Family Tree

Being a Sneak

Looking back on my memories of The Sneaks twenty years after our first joining, and a full fifteen years since the last original gig, what the band most represents to me is a special period of my youth…of backyard parties, high school girls, hanging out and holding court at the local Bob’s Big Boy, Taco Treat and Freidman warehouse, custom Vans Sneaks’ shoes and '24 Furnel' lighting. With full acknowledgement of the tendency to over sentimentalize with times passing, I still hold that period to be as special as it felt when we lived it.

The Sneaks was, above all else, a real “band,” a term I find rarely understood by those who have not lived the experience. We had our own language, our own group dynamics, our own twisted, internal sense of humor, which few understood, and fewer still were invited to participate in.

Looking back now with twenty years experience in the entertainment industry, I can see The Sneaks as an emerging, solid rock outfit. European friends familiar with that period listen to this collection, and acknowledge the group as contemporaries of the “L.A. Sound” of that era. In an industry rife with myth and “could've beens” I believe The Sneaks were legitimate contenders for larger success, and am still surprised by how often I’m approached by someone in a San Gabriel Valley restaurant or club saying “Hey, didn't you used to sing with The Sneaks?” Ultimately, it is the audience that keeps the memory alive, and reminds me of our impact then.

As I listened to the Sneak Review collection, the progress over the four years and two albums is notable, recalling an accurate 1984 Music Connection review of Success, The Hard Way: “Loud, snotty and barely out of high school, The Sneaks released their first album (Sneak Preview) which, while showing promise, in the final assessment, ultimately just couldn’t be taken seriously. This time around, (with Success, The Hard Way), the boys from Arcadia take up the gauntlet with renewed panache and vigor. A sneaking feeling tells me this band might just be going somewhere.”

Cuts like Turn On The Lights, High School Brats and Mean Teen Queen still ring true to me, though, like many young bands intimidated by their first studio experience, our live sound and performances were much more raw and intense. Memories of sweaty, packed nights at Roxanne’s Night Club, with the dancers slamming and pogo dancing to Phone Booth Suicide and The Flyboys Theme are closer to the mark. The tight arrangements on tunes like Why Do You Run and Billboard Girl come closer, I believe, to the direction we were headed, though the more experimental alternative musical horizons of Rob Schilling’s imagination, hinted at in tunes like Love Bonfire and The Calling (sadly, not recorded on this Volume I disc), were never fully explored.

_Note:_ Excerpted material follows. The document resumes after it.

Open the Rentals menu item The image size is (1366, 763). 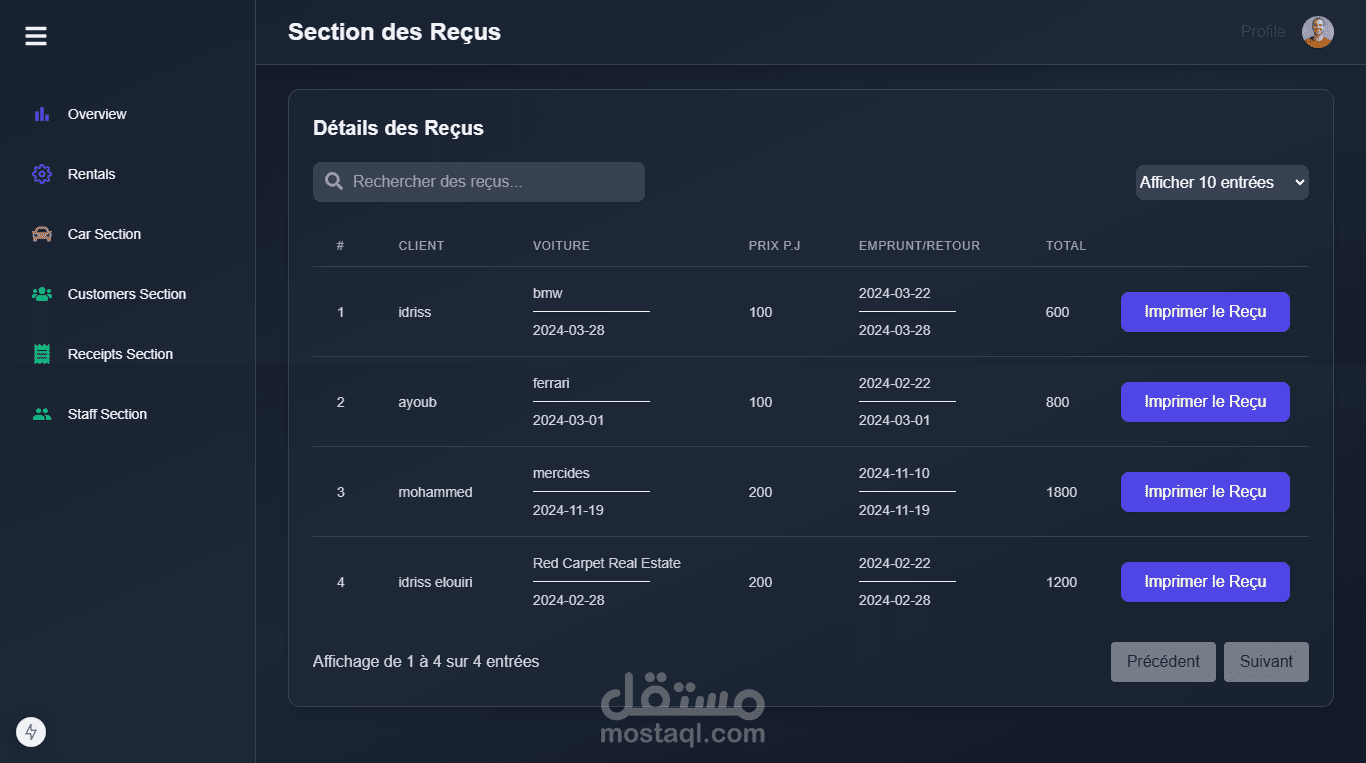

There are moments in listening to this disc when I laughed, cringed, laughed again, and often felt a surge of pride and passion from those brave days of absolute conviction and commitment to “the band,” and I want to end this reminiscence with heartfelt love and thanks to the many Sneaks fans who made our sense of purpose all the more real, and to my fellow 'Sneaks,' Pat Ipithy Pit Hacker, Gregory James Merci Beat (“Our main competition is everyone and no one”) Tortell, and a special thanks to Rob Schilling, who turned his noted voracity as a collector of “rare and not often seen or heard things” into the gift of this entertaining collection.

In closing, no final words could better express my feelings today than to quote the venerable Uncle Freddy, of Palmdale, California: “I'm so proud of these boys, I could shit.”